Natural performance examples include:

  • Wool for temperature regulation
  • Wool for moisture management
  • Wool for odour resistance
  • Cotton for breathability
  • Linen for cooling comfort

Performance claims that may deserve closer attention include:

  • Stain-proof cotton shirts
  • Oil-resistant casual trousers
  • Extremely waterproof cotton outerwear
  • Heavily “performance enhanced” childrenswear

This does not automatically mean such products are unsafe.

It simply means consumers should understand how these properties are being achieved.

The Bigger Fashion Question

Fashion increasingly markets innovation, convenience, and technical performance. But consumers may not always realise how much invisible chemistry can sit behind those promises.

PFAS may be today’s headline concern. Tomorrow, public attention may shift to another chemical class entirely.

The broader lesson is not necessarily to reject innovation. It is to make more informed choices.

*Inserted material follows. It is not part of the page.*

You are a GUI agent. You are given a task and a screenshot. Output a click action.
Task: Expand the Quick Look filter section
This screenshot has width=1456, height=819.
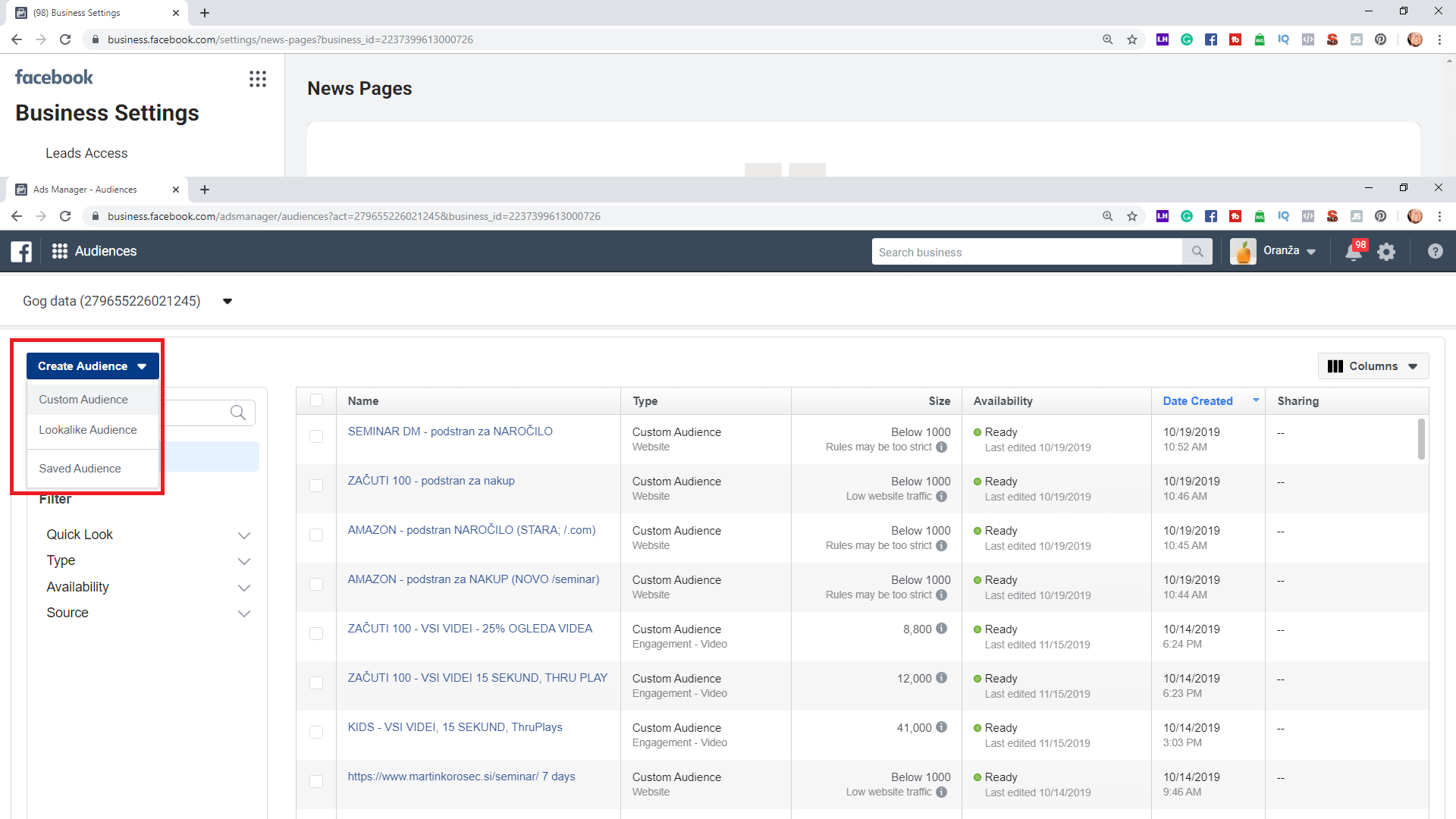(x=243, y=535)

If your goal is reducing exposure to unknown textile chemicals, a sensible starting point is understanding the natural properties of fibres and being cautious of garments marketed with features far beyond those natural behaviours.

Sometimes innovation brings genuine benefits.

Sometimes it introduces complexity that consumers do not fully see.

And sometimes the simplest solution is choosing fibres that already perform naturally, rather than relying on chemistry to force fabrics to behave in ways they were never naturally designed to.